The world’s glitziest awards ceremony in the world has come and gone. Foreign films, most notably The Artist dominated the 84th Annual Academy Awards, and Iran walked away its first win for The Separation. But apart from the soulful crooning of Indian composer A.R. Rahman, Bollywood was nowhere in sight.
In fact, the last time Bollywood made an appearance at the Oscars was in 2001 for Lagaan, a period piece about a barren village oppressed by the British. Although some may point to the accolades the Academy heaped on Slumdog Millionaire in 2009, the reality is that this was a British production set in India. The only Indians with bona fida Oscar wins from Slumdog were composer A.R. Rahman and lyricist Gulzaar for the soundtrack, which featured the hit Jai Ho.
Since 1957, India has submitted over 40 films to the Awards, but only two aside from Lagaan have received a nod: Mother India and Salaam Bombay. To date, Satyajit Ray is the only Indian filmmaker to have won an Academy Award—but not for his productions. The Bengali filmmaker was presented with a Lifetime Achievement award towards the end of his career in 1992.
Truthfully, it’s unlikely many of the films produced by mainstream Bollywood today would stand a chance at the Oscars. The Indian movie industry has embraced escapism, offering audiences the vicarious pleasure of living through glam stars living larger than life existences in haute couture. While these films are designed to rock the box office, they lack the cinematic impact of Oscar-caliber movies.
It’s debatable whether recognition by the Academy Awards should be a benchmark of excellence for foreign films, but the truth is that coveted award brings global recognition to movies championing important messages.
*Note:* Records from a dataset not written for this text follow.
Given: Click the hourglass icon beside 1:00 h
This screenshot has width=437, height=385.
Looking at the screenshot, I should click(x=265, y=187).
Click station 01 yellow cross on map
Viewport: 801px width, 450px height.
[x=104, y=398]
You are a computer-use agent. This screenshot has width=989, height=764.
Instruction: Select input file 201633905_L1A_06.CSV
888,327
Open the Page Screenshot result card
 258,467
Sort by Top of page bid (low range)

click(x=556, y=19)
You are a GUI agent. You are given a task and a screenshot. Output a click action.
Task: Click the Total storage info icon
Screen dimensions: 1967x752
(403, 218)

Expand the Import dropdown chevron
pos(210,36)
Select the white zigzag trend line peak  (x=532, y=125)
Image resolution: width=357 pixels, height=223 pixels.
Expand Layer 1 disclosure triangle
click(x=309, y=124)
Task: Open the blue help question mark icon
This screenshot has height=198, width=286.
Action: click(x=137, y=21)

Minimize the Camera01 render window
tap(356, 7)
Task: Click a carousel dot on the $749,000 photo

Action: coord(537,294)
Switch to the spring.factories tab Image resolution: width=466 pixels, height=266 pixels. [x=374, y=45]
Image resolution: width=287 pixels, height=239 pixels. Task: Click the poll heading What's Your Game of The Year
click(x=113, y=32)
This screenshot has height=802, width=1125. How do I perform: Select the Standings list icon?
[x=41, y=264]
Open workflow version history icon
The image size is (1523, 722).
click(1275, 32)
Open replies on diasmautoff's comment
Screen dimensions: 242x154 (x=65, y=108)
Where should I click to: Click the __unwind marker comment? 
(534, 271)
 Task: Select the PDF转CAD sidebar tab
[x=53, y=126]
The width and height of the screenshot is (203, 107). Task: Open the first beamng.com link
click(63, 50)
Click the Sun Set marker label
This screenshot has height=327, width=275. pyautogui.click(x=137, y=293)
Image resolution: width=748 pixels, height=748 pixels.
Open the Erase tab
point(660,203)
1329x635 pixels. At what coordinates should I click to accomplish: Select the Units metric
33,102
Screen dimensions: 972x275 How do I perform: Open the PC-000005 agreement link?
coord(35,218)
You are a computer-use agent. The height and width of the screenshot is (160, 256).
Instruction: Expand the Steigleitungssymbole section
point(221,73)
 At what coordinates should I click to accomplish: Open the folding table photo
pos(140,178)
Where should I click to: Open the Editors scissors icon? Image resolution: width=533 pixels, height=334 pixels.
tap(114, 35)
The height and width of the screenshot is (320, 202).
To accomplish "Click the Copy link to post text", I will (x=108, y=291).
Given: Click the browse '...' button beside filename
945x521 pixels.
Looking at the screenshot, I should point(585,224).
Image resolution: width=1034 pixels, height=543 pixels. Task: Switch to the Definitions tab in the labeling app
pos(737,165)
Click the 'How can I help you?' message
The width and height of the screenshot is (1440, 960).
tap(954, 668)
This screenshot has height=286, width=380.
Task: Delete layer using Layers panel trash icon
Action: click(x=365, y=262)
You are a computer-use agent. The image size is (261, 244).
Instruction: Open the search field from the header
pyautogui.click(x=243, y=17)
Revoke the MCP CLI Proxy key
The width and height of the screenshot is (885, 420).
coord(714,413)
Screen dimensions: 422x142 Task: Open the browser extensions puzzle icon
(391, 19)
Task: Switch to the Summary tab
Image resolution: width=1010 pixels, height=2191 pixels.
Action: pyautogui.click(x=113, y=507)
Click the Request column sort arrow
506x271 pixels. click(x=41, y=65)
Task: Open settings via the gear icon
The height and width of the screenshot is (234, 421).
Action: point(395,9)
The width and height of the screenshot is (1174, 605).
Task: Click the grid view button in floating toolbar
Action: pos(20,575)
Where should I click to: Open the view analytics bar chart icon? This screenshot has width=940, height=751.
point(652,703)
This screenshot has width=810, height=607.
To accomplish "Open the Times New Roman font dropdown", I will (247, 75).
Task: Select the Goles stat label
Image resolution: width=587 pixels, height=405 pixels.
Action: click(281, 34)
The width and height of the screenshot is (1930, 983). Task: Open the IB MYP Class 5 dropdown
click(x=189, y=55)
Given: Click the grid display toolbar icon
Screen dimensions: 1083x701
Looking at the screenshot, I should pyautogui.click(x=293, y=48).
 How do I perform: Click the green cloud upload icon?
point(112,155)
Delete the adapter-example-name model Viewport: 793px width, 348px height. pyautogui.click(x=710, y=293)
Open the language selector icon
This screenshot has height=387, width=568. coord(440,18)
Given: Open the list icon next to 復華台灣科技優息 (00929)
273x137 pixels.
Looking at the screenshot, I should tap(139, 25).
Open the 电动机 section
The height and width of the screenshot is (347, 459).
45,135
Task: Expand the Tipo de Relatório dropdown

If India covets the international recognition the Academy brings, focus will have to shift from celebrating escapism to celebrating stories. Right now a tiny clique of filmmakers including Anurag Kashyap, Dibakar Banerjee, and Vikramaditya Motwane are slowing changing the industry. But when India truly chooses to embrace its truly remarkable and prolific storytelling abilities remains anyone’s guess.